Ça sent les élections!

En même temps qu’il promulguait le dernier décret conférant à la commission Charbonneau tous les pouvoirs reliés à la Loi sur les commissions d’enquête, le gouvernement Charest mettait secrètement la table pour le déclenchement prochain d’élections générales au Québec.

Bien que le gouvernement , compte tenu des exigences de France Charbonneau, n’avait plus le choix et qu'il était pris dans son propre piège, il y a perçu stratégiquement  l’occasion idéale de retourner en sa faveur un contexte favorable à un appel aux urnes, en ce sens qu'il pourra toujours invoqué qu’il a eu la « sagesse » de changer d’idée et de se ranger derrière l’opinion publique.

Si, comme le dit l’adage, « il n’y a que les imbéciles qui ne changent pas d’idée », Charest pourra toujours alléguer qu'il n’est pas un imbécile et l’opposition aura beau invoquer tous les arguments pour prétexter le fait que le ministre Fournier reçoit un déni de la part de l’appareil judiciaire, elle sera bafouée illico par la prétendue souplesse du gouvernement.

À ceux qui mettent en doute mes présomptions, je leur pose cette question : « Croyez-vous sincèrement que le conseil des ministres du gouvernement Charest aurait accepté un tel décret s’il n’avait pas d’abord envisagé un moyen détourné de le tourner en sa faveur? »

Connaissant les chemins tortueux à travers lesquels ce gouvernement déambule depuis des années, il faudrait être bien naïf pour croire qu'il est acculé au pied du mur. Charest a toujours su trouver les moyens de se sortir des guets-apens qui se présentaient devant lui, et ce n’est pas aujourd'hui qu’il ne tentera pas de rebondir comme d’habitude et de profiter de cet élan de simili gros bon sens pour essayer de faire avaler à l’électorat québécois cette pilule empoisonnée.

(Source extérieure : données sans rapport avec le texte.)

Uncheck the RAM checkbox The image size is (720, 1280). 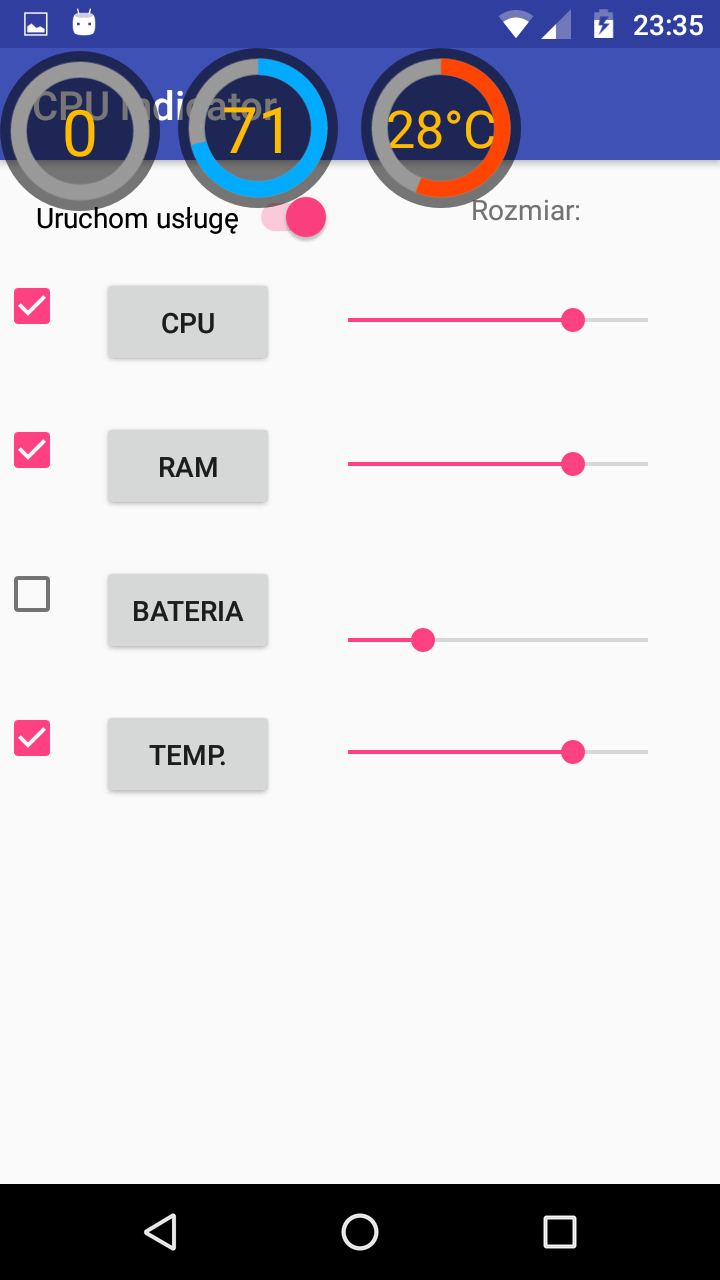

Et si, comme le dit un autre adage, « un homme averti en vaut deux », il serait sûrement opportun, pour les forces souverainistes, de retenir la petite histoire de la création in extremis de la véritable commission d’enquête Charbonneau et, de ce fait, rétablir les faits sur les vraies raisons de sa création lorsque l’occasion se présentera…et croyez-moi, l’occasion ne tardera pas à se présenter…ça sent les élections!